Amed, the shortstop of the future we’re all counting on, smacked a line drive. J. P. Crawford snagged it out of the air. One out.

Up came Kevin Plawecki, pinch-hitting for Jamie Callahan. The last time Thor had made a legitimate start, Plawecki had pitched the final innings; now, here he was, helping out the Norse god in a different way. Plawecki, the former first-round pick…Plawecki, once a solid minor-league hitter…could he pull something off?

It was his signature move, a slow three-hopper to short. Crawford threw him out. Two down.
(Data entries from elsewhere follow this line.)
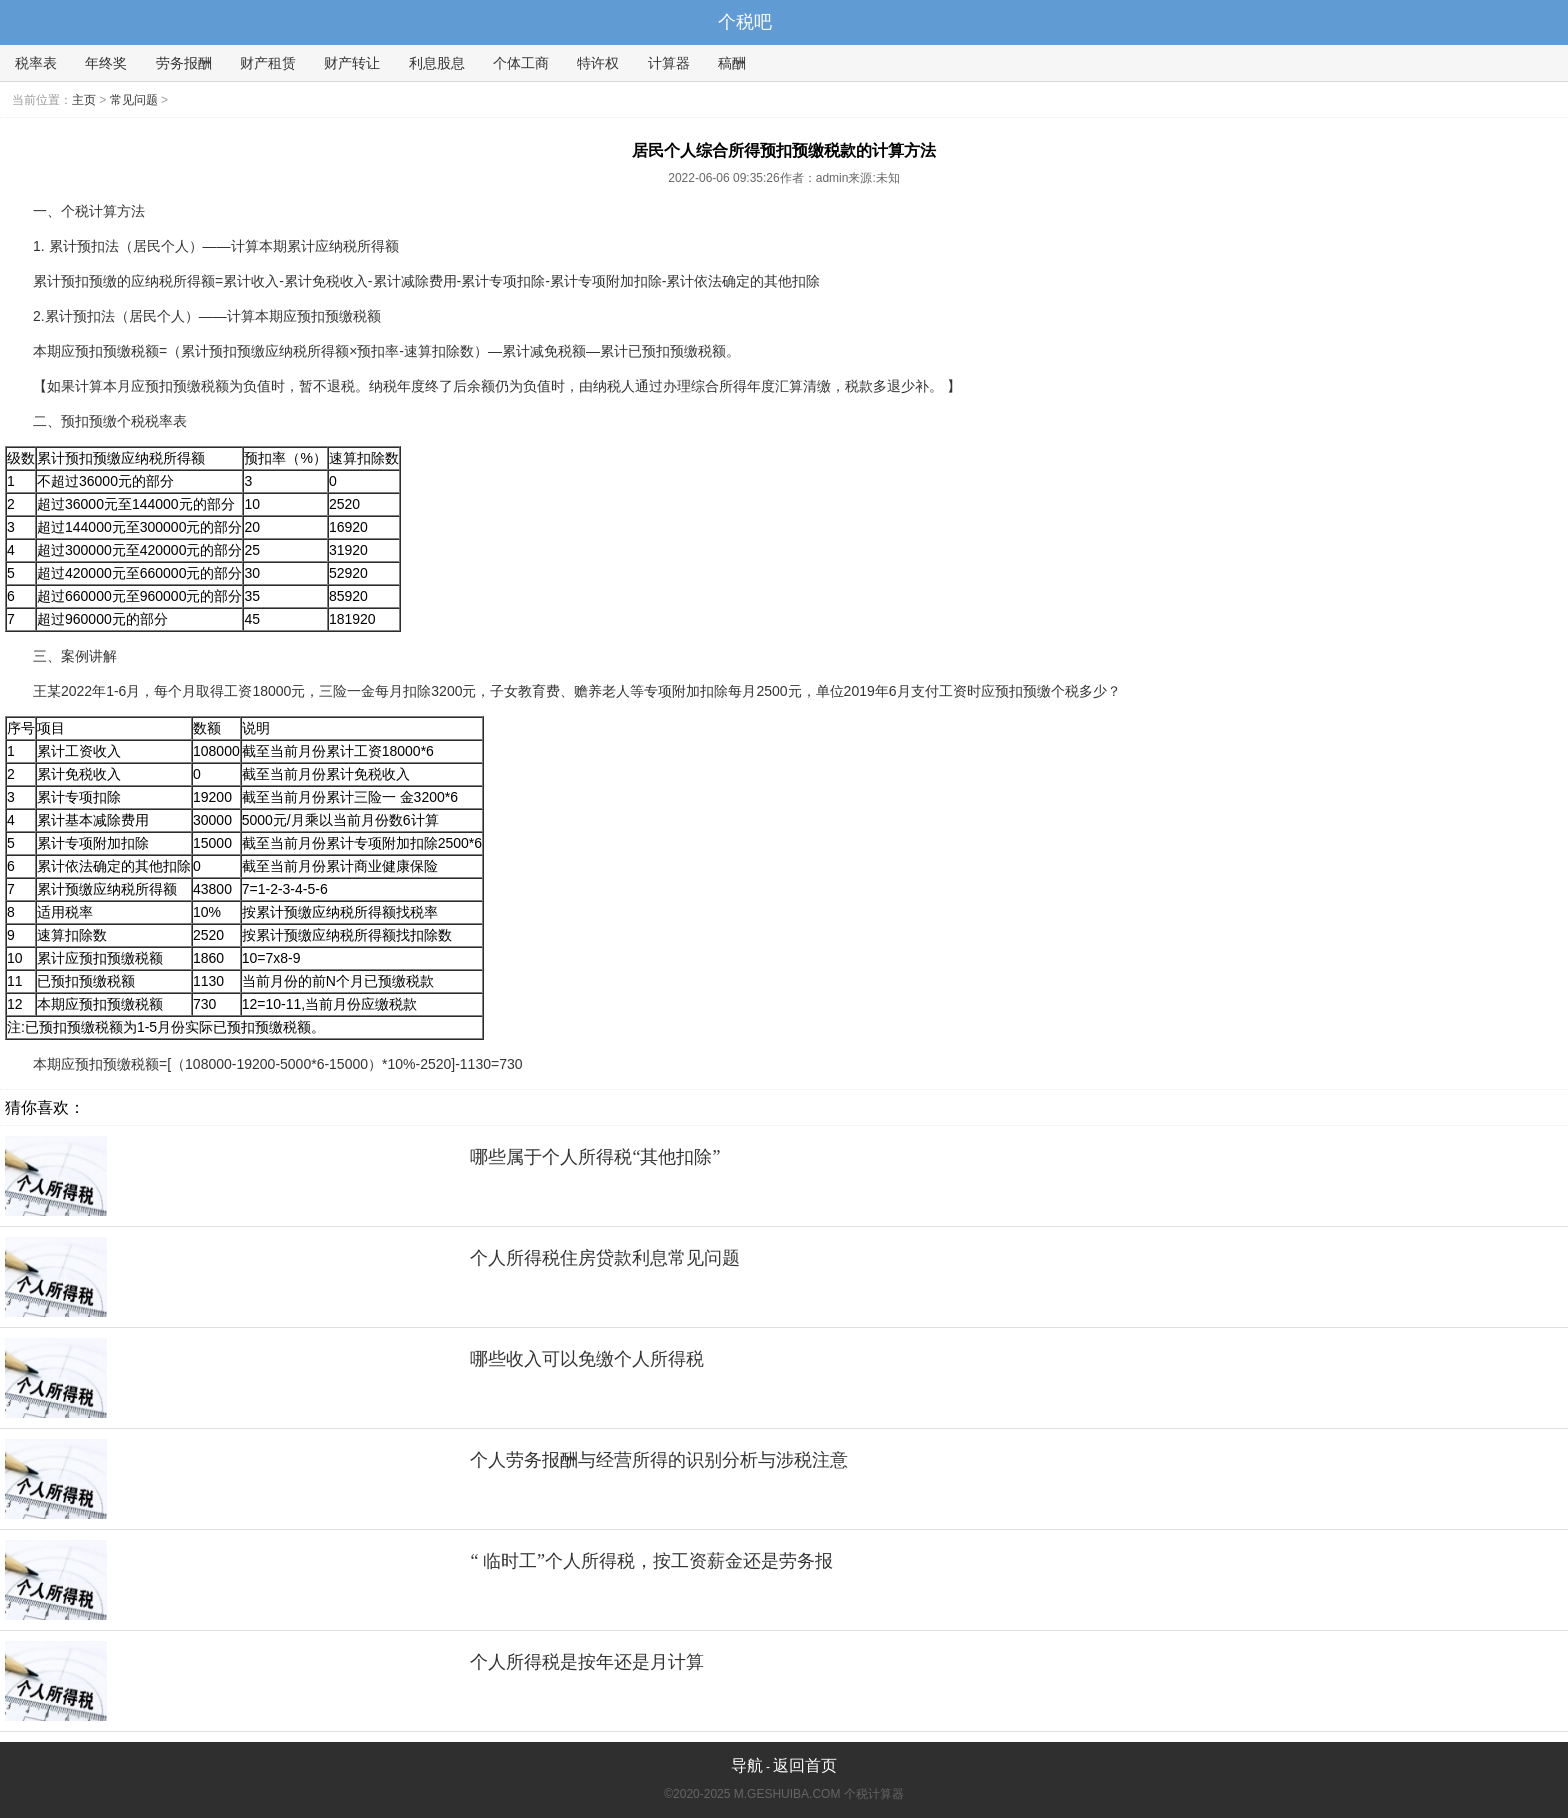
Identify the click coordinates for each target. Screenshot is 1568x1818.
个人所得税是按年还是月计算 (587, 1662)
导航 (747, 1765)
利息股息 (437, 63)
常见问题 (134, 100)
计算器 (669, 63)
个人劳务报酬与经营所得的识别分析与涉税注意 (659, 1460)
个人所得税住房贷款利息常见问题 (605, 1258)
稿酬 (732, 63)
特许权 (598, 63)
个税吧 (745, 22)
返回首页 (805, 1765)
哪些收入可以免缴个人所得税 (587, 1359)
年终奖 (106, 63)
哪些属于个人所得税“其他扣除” (595, 1157)
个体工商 (521, 63)
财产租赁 (268, 63)
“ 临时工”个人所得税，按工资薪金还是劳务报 (651, 1561)
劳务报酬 (184, 63)
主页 (84, 100)
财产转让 (352, 63)
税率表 (36, 63)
Now, Cecchini (“Ketchini”). Once a prospect; now, a kid with a weird swing and an only slightly less weird future. He can field — can he hit? We’ll find out. Well, not today, because he hit another ball right to Crawford, and just like that, the season was over.

I made my way up the steps to the concourse, but stopped at the top and looked back. The Phillies were already shaking hands and slapping backs; the Mets, meanwhile, were nowhere to be seen. Eventually, it struck me that they weren’t coming out. They were in hostile territory and had just been demolished.
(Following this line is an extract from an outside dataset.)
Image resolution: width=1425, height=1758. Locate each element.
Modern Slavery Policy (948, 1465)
I turned away from the field and left. It was getting colder: there was a chill in the air that couldn’t have been there moments before. On the way out of the stadium, I saw a family of Mets fans, a son maybe eight or nine years old. He was wearing a graphic David Wright t-shirt, decorated with a big number five, but also David’s face, and outlines of his swing. I started to smile, and then I realized that the kid had no idea whether his hero would ever play again. I didn’t either. Suddenly, the air felt even colder.

***

It was past 10:00 by the time I got to my Metro stop, and finally got above ground. Now, it was genuinely cold. As I started on my way back to my apartment, stepping on dead leaves as I walked, I pulled my winter hat out of my pocket and put it on. The top half of my body was clad in orange and blue, but the hat was a departure: it was emblazoned, with the red, blue, and gray of the New York Rangers.
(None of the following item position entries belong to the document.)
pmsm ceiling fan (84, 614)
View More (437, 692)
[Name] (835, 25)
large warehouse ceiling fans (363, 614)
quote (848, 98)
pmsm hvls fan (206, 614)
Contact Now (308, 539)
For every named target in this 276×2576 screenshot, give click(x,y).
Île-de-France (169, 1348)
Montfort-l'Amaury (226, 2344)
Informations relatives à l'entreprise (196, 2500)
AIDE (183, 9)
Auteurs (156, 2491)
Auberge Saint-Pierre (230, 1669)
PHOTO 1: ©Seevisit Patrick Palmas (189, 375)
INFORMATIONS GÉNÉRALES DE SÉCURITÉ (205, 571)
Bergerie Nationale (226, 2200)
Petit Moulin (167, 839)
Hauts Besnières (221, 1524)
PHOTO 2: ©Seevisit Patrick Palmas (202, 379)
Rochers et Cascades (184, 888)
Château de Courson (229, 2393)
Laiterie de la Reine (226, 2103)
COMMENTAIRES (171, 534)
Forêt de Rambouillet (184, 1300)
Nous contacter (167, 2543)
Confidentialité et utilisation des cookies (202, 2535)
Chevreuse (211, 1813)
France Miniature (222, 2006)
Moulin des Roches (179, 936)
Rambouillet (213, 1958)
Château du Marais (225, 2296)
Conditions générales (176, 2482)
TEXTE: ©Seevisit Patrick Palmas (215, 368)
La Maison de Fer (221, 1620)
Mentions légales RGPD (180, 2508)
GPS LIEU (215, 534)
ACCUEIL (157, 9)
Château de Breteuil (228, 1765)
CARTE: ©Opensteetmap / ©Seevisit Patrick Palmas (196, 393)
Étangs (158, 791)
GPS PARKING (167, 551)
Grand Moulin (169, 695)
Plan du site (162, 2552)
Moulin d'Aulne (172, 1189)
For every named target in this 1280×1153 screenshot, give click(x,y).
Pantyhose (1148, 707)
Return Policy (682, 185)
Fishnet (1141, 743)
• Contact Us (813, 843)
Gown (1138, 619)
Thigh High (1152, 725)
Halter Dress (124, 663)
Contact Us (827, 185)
The season was over, and there was only one thing to do. When I got back to my apartment, I opened up my computer and checked my calendars. It all fit. So I texted my girlfriend.

“Hey,” I said. “You want to go to Opening Day next season?”

“Obviously,” she said.

And with that, I started my offseason by looking forward to the end of it, even after a 70-92 season that was the worst since I was barely five feet tall. The Mets come and go as the schedule decrees, but they never truly leave us. This same team that had me smiling in the midst of an absolutely embarrassing 11-0 loss will be back in 2018, and hell, maybe we’ll even be better. But whether we are or not, to me it hardly matters. Old seasons end and new ones start, but Mets baseball continues, no matter what kind of season it is. And come March 2018, whether we’re set for 61 wins or 101, I’ll be there to see it. Closing Day? What Closing Day? There was a ballgame today. And soon enough, there will be another one tomorrow.